The Canarian Government decided to keep Lanzarote in Level 4 on Thursday – the highest of its four levels that dictate curfew times, closing hours, maximum numbers of people in gatherings and other measures. But how is this decision arrived at?
Each week the decisions are based on several indicators that have been developed by the Spanish Health Ministry and the Canarian Health Service, and the process is fairly automatic. If you’re interested in when Lanzarote is likely to move to a lower level, the information below, combined with the Canarian Health Service’s Daily Covid-19 Situation Report, will help you find out.
There are eight indicators that are taken into account when deciding which level an island should go into. These are divided into two blocks. The first block contains the accumulated incidence (AI) rate over 7 and 14 days (which calculates the number of cases per 100,000 people in those periods); the 7-day and 14-day AI rates for over-65-year-olds; the percentage of tests which were positive in the last 7 days, and a traceability percentage that measures the number of cases that have been successfully traced to identified outbreaks.

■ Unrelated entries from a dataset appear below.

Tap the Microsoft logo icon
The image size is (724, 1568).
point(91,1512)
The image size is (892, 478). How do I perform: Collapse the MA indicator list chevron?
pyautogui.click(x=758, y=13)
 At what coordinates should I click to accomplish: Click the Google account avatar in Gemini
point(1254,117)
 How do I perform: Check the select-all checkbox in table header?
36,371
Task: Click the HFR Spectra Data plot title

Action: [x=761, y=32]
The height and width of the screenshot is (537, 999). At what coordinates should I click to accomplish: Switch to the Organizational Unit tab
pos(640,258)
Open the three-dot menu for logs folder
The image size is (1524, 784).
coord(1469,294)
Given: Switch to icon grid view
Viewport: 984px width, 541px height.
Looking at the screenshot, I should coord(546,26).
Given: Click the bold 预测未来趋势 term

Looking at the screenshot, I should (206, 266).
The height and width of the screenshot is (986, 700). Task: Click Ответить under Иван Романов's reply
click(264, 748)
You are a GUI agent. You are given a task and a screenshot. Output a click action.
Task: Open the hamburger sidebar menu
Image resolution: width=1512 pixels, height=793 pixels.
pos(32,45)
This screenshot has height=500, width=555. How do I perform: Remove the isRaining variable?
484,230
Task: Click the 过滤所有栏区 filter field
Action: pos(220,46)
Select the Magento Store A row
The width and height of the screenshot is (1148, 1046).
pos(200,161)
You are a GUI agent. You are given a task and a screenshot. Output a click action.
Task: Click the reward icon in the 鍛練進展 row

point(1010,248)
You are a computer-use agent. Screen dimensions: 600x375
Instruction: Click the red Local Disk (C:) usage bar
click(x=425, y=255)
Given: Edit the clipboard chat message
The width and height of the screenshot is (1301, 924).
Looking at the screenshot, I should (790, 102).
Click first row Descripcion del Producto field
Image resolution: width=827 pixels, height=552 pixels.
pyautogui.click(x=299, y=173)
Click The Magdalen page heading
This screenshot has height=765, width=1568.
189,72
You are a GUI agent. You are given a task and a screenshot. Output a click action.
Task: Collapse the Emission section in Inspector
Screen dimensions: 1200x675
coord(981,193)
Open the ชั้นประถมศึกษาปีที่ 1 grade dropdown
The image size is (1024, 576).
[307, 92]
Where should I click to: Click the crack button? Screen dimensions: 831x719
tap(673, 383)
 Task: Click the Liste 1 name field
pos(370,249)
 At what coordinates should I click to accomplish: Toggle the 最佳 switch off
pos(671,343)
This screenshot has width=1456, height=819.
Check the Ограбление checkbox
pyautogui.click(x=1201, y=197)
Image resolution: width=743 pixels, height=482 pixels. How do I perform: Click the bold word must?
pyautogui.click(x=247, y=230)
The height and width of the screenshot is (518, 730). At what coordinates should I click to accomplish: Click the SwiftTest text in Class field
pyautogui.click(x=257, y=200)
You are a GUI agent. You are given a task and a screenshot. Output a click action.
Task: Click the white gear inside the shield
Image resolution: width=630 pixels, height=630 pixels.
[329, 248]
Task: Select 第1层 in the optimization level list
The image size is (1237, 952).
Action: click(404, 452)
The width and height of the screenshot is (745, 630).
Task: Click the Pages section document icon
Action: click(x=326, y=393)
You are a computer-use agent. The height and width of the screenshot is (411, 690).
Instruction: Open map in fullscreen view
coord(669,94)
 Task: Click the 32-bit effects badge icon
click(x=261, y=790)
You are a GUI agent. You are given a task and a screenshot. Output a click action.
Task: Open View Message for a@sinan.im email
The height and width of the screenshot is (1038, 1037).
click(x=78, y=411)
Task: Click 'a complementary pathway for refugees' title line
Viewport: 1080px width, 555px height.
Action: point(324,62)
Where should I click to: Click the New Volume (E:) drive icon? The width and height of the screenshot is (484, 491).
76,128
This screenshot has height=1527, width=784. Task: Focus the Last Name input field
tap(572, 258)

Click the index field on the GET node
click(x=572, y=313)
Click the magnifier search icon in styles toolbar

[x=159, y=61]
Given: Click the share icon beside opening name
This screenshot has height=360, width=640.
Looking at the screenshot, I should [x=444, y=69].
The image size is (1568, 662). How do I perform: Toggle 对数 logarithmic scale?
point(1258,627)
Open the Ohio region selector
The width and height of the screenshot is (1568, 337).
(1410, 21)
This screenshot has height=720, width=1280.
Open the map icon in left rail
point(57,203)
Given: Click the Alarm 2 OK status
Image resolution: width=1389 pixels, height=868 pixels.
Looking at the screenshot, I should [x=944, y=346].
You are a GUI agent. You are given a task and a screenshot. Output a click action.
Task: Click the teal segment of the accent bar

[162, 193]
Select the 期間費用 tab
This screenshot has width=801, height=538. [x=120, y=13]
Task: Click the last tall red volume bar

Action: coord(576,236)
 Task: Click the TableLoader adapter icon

The second block contains two criteria: the occupation level of the local hospital, and that of its intensive care unit.
The indicators, and the numbers that decide each risk group are:
Level 4 Level 3 Level 2 Level 1
Very high-risk High Risk Medium Risk Low Risk
Block 1 indicators
AI rate 14 days: >250 >150 >50 >25
AI rate 7 days: >125 >75 >25 >10
AI rate 14 days + 65: >150 >100 >50 >20
AI Rate 7 Days +65: >75 >50 >25 >10
Positive tests: >15% >10% >7% >4%
Traceability: <30% <50% <65% <80%
Block 2 indicators
Hospital Occupation: >15% >10% >5% >2%
Intensive Care occupation: >25% >15% >10% >5%
If at least two indicators from Block 1 and one from Block 2 have reached a higher level while the rest are at a lower level, the region will be judged to be in the higher level.
So, for instance, if we look at the daily Canarian Situation Report, we see that Lanzarote has the following figures.
AI rate 14 days: 456 (very high risk)
AI rate 7 days: 200.28 (very high risk)
AI rate 14 days + 65: 338 (very high risk)
AI Rate 7 Days +65: 141.04 (very high risk)
Positive tests: 10.58% (high risk)
Traceability: 82.3% (minimal risk)
Block 2 indicators
Hospital Occupation: 9.46% (medium risk)
Intensive Care occupation: 41.67% (very high risk)
With four Block 1 indicators in the very high-risk category and one in the second block also at very high-risk, there was no chance of Lanzarote escaping from Level 4 this week, and it will have quite a way to go before it does so.
The most concerning indicator is the intensive care occupation, which remains unacceptably high. As we’ve seen, some patients can remain in IC units for several weeks and there’s little we can do to reduce this number (although one patient has been transferred from Lanzarote to another island).
The good news is that all the rates are now coming down, albeit slowly, and Lanzarote has the second-best tracing rate on the islands after Gran Canaria.
Sources: Actuaciones de respuesta coordinada para el control de la transmisión de COVID. Ministerio de Sanidad, Consumo y Bienestar Social
Informe diario de situación de COVID-19 en Canarias – Servicio Canario de la Salud.